Response: Establishing the physiological significance in vivo answers the challenge of unraveling the details of GPIb-initiated signal transduction

We agree with Jackson et al that caution should be exercised in evaluating data obtained while trying to understand the details of GPIb signaling. However, we believe this caution should be extended to GPIb signaling data obtained using all in vitro signaling systems. It has not been established that GPIb-dependent calcium flux is a better indicator of physiologically significant GPIb-dependent signaling than other downstream measures such as thromboxane A2 generation, dense body secretion, or αIIbβ3-dependent platelet aggregation, nor has the precise signaling pathway prior to calcium flux been established.

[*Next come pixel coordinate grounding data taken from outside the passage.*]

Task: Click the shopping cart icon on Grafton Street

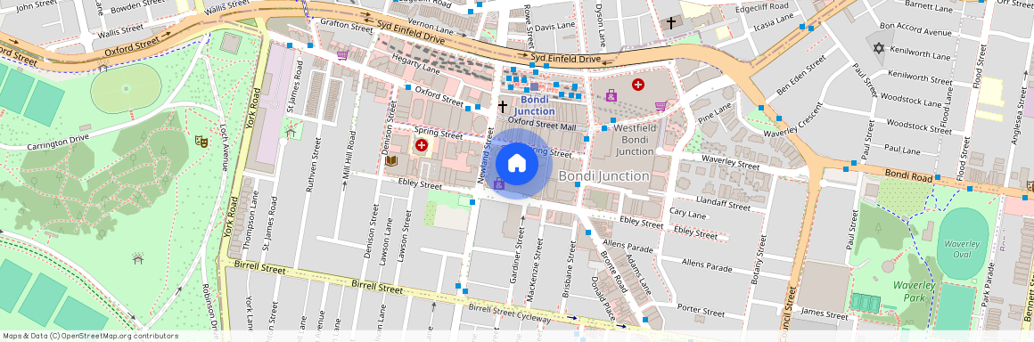Action: point(342,55)
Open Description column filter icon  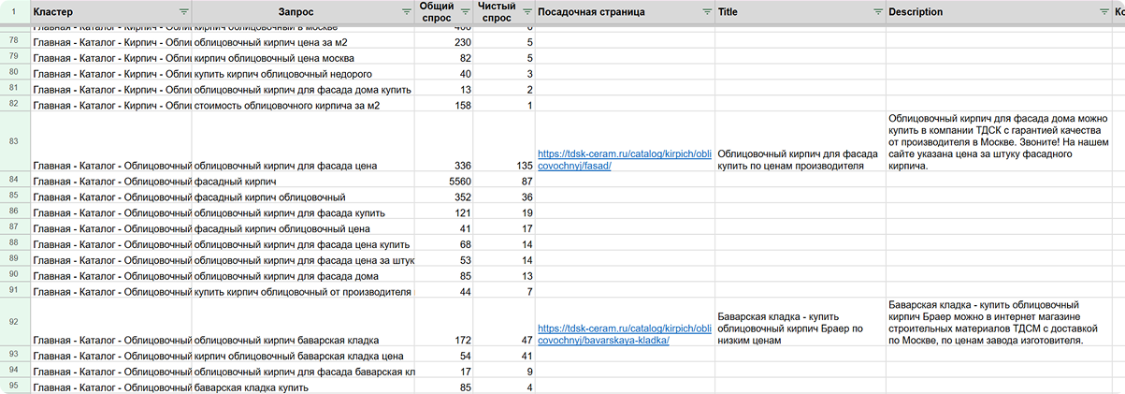coord(1103,12)
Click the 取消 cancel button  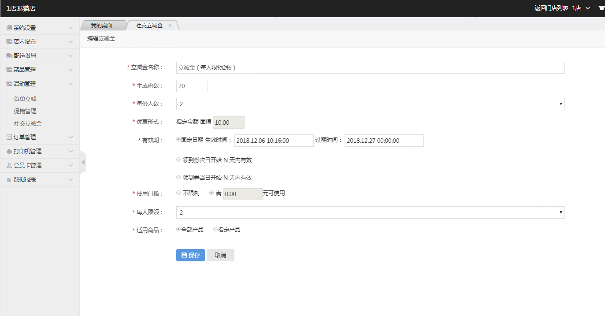click(220, 255)
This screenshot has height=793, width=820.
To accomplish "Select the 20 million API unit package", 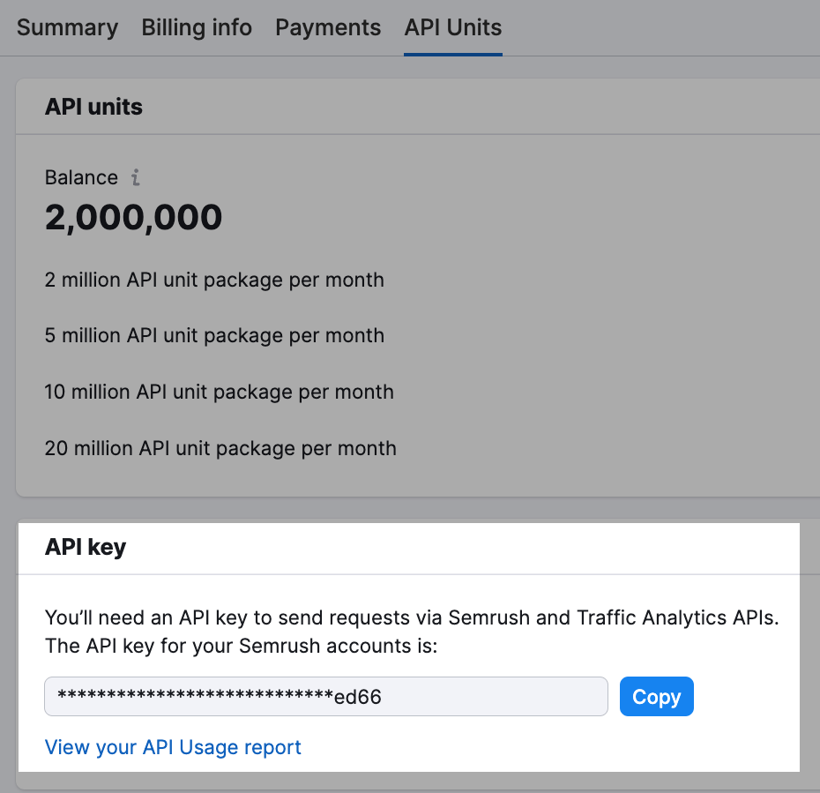I will 220,448.
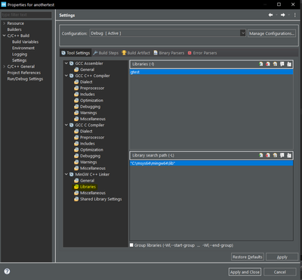Image resolution: width=302 pixels, height=280 pixels.
Task: Click Move Up icon in Library search path toolbar
Action: [x=282, y=155]
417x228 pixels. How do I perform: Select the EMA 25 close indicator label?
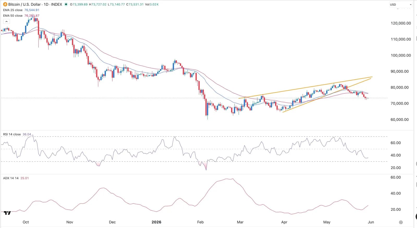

Nevertheless, studies from their group place src kinases and phospholipase Cγ2 upstream of calcium flux,¹  data consistent with our observations of signaling proteins upstream of thromboxane A2 generation.²  Furthermore, the widespread relationship between Bruton tyrosine kinase (Btk) and PLCγ2 signaling³  is consistent with our demonstration that Btk is required for GPIb signaling, given the clear evidence that PLCγ2 is required for GPIb signaling.^1,2 

Jackson et al caution that data obtained using suspension-based approaches, for example botrocetin (bt)/VWF stimulation of platelets, is suspect because both GPIb and αIIbβ3 signaling occur under these conditions. On the contrary, the bt/VWF system enables a clear distinction to be made between the effects of GPIb signaling versus subsequent αIIbβ3 signaling.^2,4,5  Stimulation of platelets with bt/VWF in the presence of EDTA or antibodies that prevent ligand binding to αIIbβ3, and therefore aggregation, limit the signaling response to GPIb signaling. A comparison of data obtained in the presence of EDTA or blocking antibodies with results obtained using bt/VWF-stimulated β3-deficient platelets makes this clear.⁵  Therefore, bt/VWF stimulation of platelets from KO mice can readily demonstrate if the deficient signaling molecule is required for GPIb-induced activation of αIIbβ3.^2,4,5 

Jackson et al state that caution should also be exercised in interpreting our data⁴  demonstrating that Btk is required for GPIb-dependent signaling. We used multiple approaches to make interpreting our data uncomplicated. Not only did we use anti-αIIbβ3 Ig or EDTA to prevent aggregation in the bt/VWF suspension system, we confirmed our results using platelets from mice deficient in normally functional Btk,⁴  the prediction being that if Btk is required for early events in GPIb-elicited αIIbβ3 activation, TxA2 would not be produced, and therefore αIIbβ3 would not be activated.⁵  Those are the data we obtained.⁴  Finally, we used the ferric chloride carotid artery injury system^6,7  to provide an in vivo demonstration of the physiological significance of Btk function in GPIb signaling.⁴  The results were unequivocal; Btk was required for stable thrombus formation in this GPIb-dependent system.⁴  The in vivo results confirmed the GPIb signaling data obtained using an in vitro system. Although it could be argued that the ferric chloride injury model may not reflect normal physiologic conditions, thrombus formation in that system is GPIb dependent and occurs in the absence of anticoagulants.⁴ 

Measuring calcium flux in vitro remains an important approach, but the ultimate touchstone of physiological significance is an in vivo test. Therefore in view of our in vivo data, it is clear that Btk plays an important role in GPIb-dependent signaling.